The article I linked mentions the moment when you get a pair of new glasses and then you look at things and feel like you are seeing them for the first time. Specifically, you see ALL of the leaves on the trees. Or you see the way a person looks when they smile and you know right away that it's a smile and you don't have to rely on contextual clues to figure out if it's a smile or a grimace or a squirrel on his face.

It really is a joyful feeling that does help to make up for the fact that when I take my glasses off at the end of the day, I'm back to wondering what words on the TV several feet away from me say. Or if there's a bug in my room or if it's just a shadow.

Speaking of bugs in my room, this morning is a great example of why glasses suck more than they are awesome. Like most, if not all, people with glasses, I remove them to take a shower. The problem is, once I remove my glasses, any shadow on the wall could be a bug.

So I circumvent this as best I can by inspecting the bathroom and shower area before I take off my glasses. I'm not even kidding. My routine in the morning is to wake up, put on my glasses, go into the bathroom, and check for bugs. Typically I start with a glance at the ceiling, then the walls, then the floor, and then the shower. I'll pull the shower curtain back and check the walls of the shower. And I'm not stupid - I don't forget to shake the shower curtain to make sure no bugs are hiding behind it, nestled into the relative "hiding" spot between the curtain and the tub wall.

I'd say it's safe to say I find a bug maybe once every other month? Every third month?

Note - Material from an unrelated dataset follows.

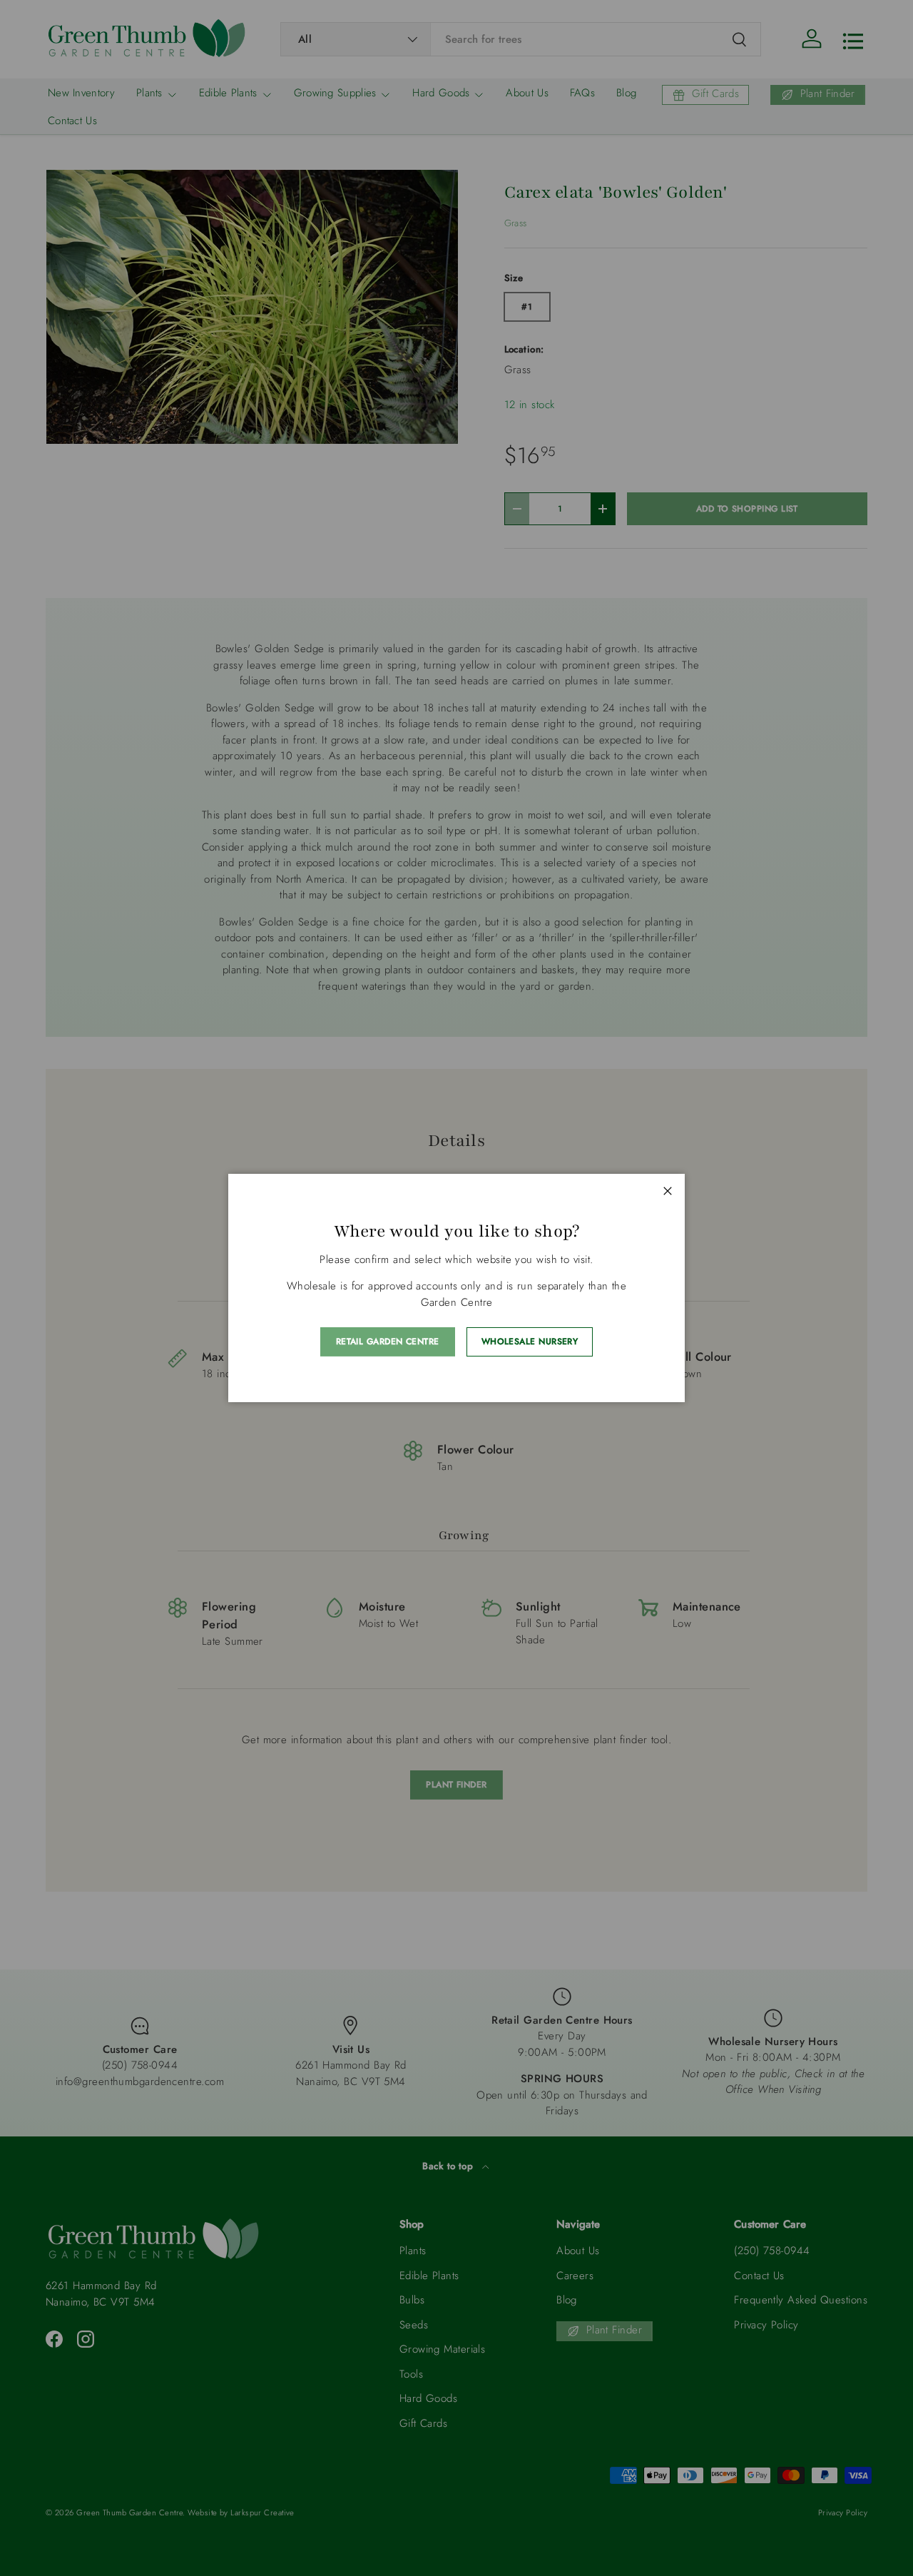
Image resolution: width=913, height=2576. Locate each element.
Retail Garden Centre (387, 1341)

You might think that my shower clearing routine is a waste of time, but I beg to differ. If you don't need glasses, or maybe just need them for reading or distances, you might not be able to understand the sheer terror of seeing something that MAY or MAY NOT be a bug but there's no way to tell unless it is about 2 feet in front of you. Especially when you are showering.

That's why this morning, my girlish screams woke my husband up as a sort of back-up snooze button. I woke up, put on my glasses, faithfully did my bathroom bug test, and then took off my glasses.

SOMETHING hit my shoulder and then flew to the ground. This something was big, black and roughly the size of a palmetto bug.

Instantly my brain began to remember a million things, like the fact that palmetto bugs are big, and black and apparently can fly and - OH - apparently this one FLEW into my shoulder. It lay on the floor in wait, and I started shrieking and backing towards the door.

Smiley was sitting up in bed, looking at me as I flung open the door and fled the bathroom.

"Everything, uh, ok?" he asked.

"I think there's a bug; it flew into me," I said slowly, all the while keeping my gaze attached to that black spot. But before I could tell him he had to kill it for me, I noticed something.

You see, in an effort to avoid having to brush out my hair in the mornings, I typically braid my hair before going to bed. The hair tie I had used the night before was a black tie that I had loosely wrapped around the bottom of the braid. And I noticed, out of the corner of my eye, that the hair tie was no longer at the bottom on my braid, which had came slightly undone in my frantic terror.

"Oh," I said. "Uh." I have a way with words, as you know.

Again, my brain started to realize things very quickly. Like, how the feeling of a bug hitting my shoulder could have been the hair tie slipping off as I got ready for my shower. And how then it could have appeared to "fly" across the small bathroom. And how from my vantage point of five feet some inches away from the ground and glasses-free, it could have looked like a bug.

I bravely moved towards the hair tie that could still totally be a bug.

I'll save you the suspense - it was my hair tie.